03/05/2012

XLII.

"So, I started off with Piaget, and Piaget, like Freud, believed in general, across the board changes in how children think.
An alternative, though, is that there's separate modules, and this is a view developed, again, by Noam Chomsky, and also by the philosopher of mind Jerry Fodor, who claimed that the whole idea of a child developing as a single story is mistaken. What you get instead is there are separate pre-wired systems for reasoning about the world. These systems have some built-in knowledge, and they have to do some learning, but the learning pattern varies from system to system and there's a separateness to them.
Why should we take this view seriously?
Well, one reason is that there are developmental disorders that seem to involve damage to one system but not to another. And the classic case of this is a disorder known as autism. And autism is something I've always found a fascinating disorder for many reasons. And it could be taken as a striking illustration of how the social part of your brain is distinct from other parts of your brain.

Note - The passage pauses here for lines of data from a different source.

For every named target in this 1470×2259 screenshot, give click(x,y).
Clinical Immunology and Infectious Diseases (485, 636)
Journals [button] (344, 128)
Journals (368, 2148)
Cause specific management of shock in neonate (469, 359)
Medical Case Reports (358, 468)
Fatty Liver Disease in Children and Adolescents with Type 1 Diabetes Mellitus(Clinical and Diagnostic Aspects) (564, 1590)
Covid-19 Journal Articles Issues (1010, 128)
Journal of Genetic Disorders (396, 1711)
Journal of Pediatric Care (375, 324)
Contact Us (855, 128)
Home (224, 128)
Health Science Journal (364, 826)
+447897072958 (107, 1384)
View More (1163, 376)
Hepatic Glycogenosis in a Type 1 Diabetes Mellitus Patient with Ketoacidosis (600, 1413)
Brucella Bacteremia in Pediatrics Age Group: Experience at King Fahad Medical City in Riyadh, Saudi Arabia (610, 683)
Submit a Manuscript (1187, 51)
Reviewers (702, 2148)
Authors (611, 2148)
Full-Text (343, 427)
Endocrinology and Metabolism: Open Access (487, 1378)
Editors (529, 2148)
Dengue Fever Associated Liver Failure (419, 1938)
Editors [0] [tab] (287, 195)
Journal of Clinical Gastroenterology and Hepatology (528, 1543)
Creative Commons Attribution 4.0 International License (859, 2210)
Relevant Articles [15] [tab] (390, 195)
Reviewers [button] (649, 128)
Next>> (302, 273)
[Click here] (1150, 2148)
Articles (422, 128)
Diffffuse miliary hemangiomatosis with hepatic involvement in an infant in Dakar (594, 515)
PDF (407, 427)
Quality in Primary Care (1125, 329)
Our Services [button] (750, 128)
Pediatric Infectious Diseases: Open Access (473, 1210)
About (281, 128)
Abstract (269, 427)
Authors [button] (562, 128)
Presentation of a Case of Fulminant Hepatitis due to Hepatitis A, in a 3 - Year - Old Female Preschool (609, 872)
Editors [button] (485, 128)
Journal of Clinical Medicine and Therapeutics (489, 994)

So, what autism is, is a disorder that strikes about one in a thousand people, mostly boys. And the dominant problems concern — consist of a lack of social connectedness, problems with language, problems dealing with people, and more generally, a problem of what the psychologist, Simon Baron-Cohen has described as "mind blindness." In that autistic people show no impairments dealing with the physical world, they show no impairments on — they don't necessarily show any impairments on mathematical skills or spatial skills, but they have a lot of problems with people.
Now, many autistic children have no language; they're totally shut off from society. But even some of them who'd learned language and who managed to get some sort of independent life, nevertheless will suffer from a severe social impairment.

(...)

The answer is that the majority of people with autism have severe problems, and will not, and at this stage, with this level of therapy, will not lead a normal life."